As much as anything, I don’t see much of a future of a party whose basic message can be distilled into “send the buggers back”. Even though I do want to send the buggers back, there has to be an incentive - a vision of what Britain looks like on the flip side. This is where we need a complete reimagining of housing policy, rebuilding our towns, rethinking our health system, and repairing the social contract.
We’ve now seen enough from Restore to know they have no original thinking on any of the important matters. In most areas they are indistinguishable from Reform, and I wouldn’t vote for them either (for similar reasons). Of what the do propose, they give zero thought to the operational complexities and unintended consequences. Even cursory analysis shows they’ve put no real thought into what they say.
There’s a problem here for both Reform and Restore. The Restore critiques of Reform (rooted in Lowe’s remarks last April when he slammed Reform for its lack of seriousness) are all essentially correct. Even allowing for the arguments Jack Hadfield sets out here, Reform is still a clown show, and if you apply even the slightest bit of critical thought to any “policy” Reform ventures, it falls over in about thirty seconds (which is just as well since that’s about the lifespan of a Reform policy before it mutates).
Through its own lack of seriousness and its ambiguity on important issues, Reform gradually created the gap in the market for a party like Restore where supporters can at least be reasonably sure of what they’re voting for rather than a chameleonic entity that throws its own base under the bus at every opportunity.
Restore’s problem, meanwhile, is that it doesn’t meet the standards set out by its own leader. The mission brief was “A more right wing Reform UK, but not shit”. They’ve managed the first part in the few instances where it isn’t identical to Reform, but they haven’t managed the “but not shit” part.

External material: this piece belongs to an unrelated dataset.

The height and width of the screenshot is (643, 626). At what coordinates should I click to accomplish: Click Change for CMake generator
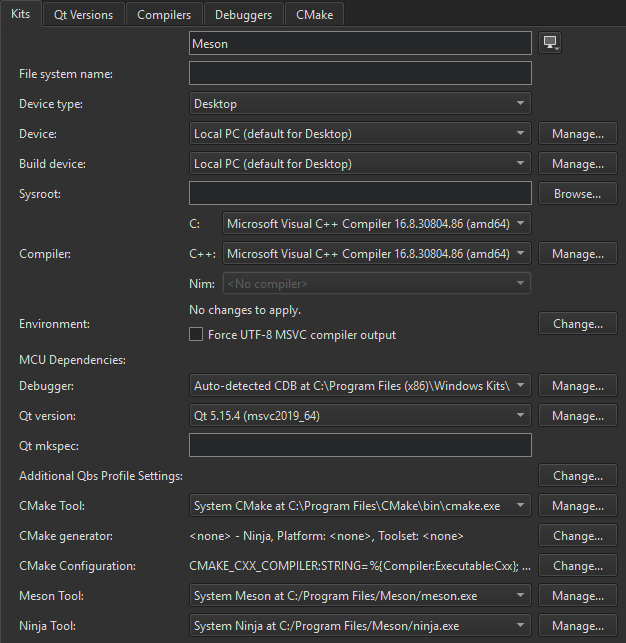(577, 536)
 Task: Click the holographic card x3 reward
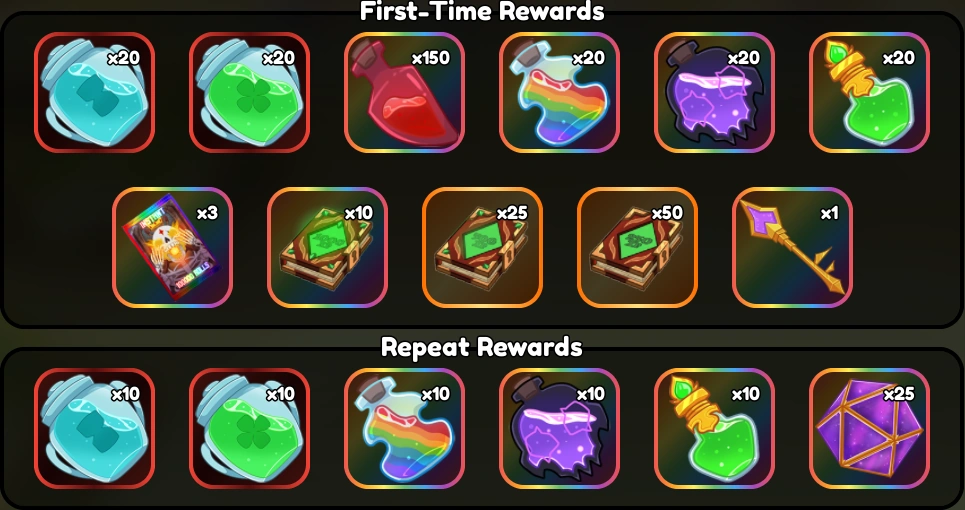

It’s exactly the same low effort slop.
Meanwhile, the people who complained about Reform being a messianic cult seem oblivious to the fact they’ve created one of their very own which is even more cranky than any Farage led enterprise, and just as much of a lolcow as Ukip. (and that’s without mentioning some of the more obnoxious high profile supporters it’s attracting, along with the Swindon man-baby).
So while you might look at the likes of Richard Tice and think you wouldn’t leave him alone with even a TV remote let alone a government department, we’re not really being given a viable alternative here. There is no quality control on any of Restore’s output. It started off badly and gets worse by the day, posting any old slop to its narrow social media constituency, with no self-awareness of what they look like to anyone remotely normal (or anyone with any experience of running something).
As such, asking me to choose between them is like asking me to choose between vomiting and diarrhoea. Though there’s not much to be said for the Tories, they are at least capable of forming a government, whereas a slop right government would be like a garage full of meth-addled raccoons - but without the co-ordination.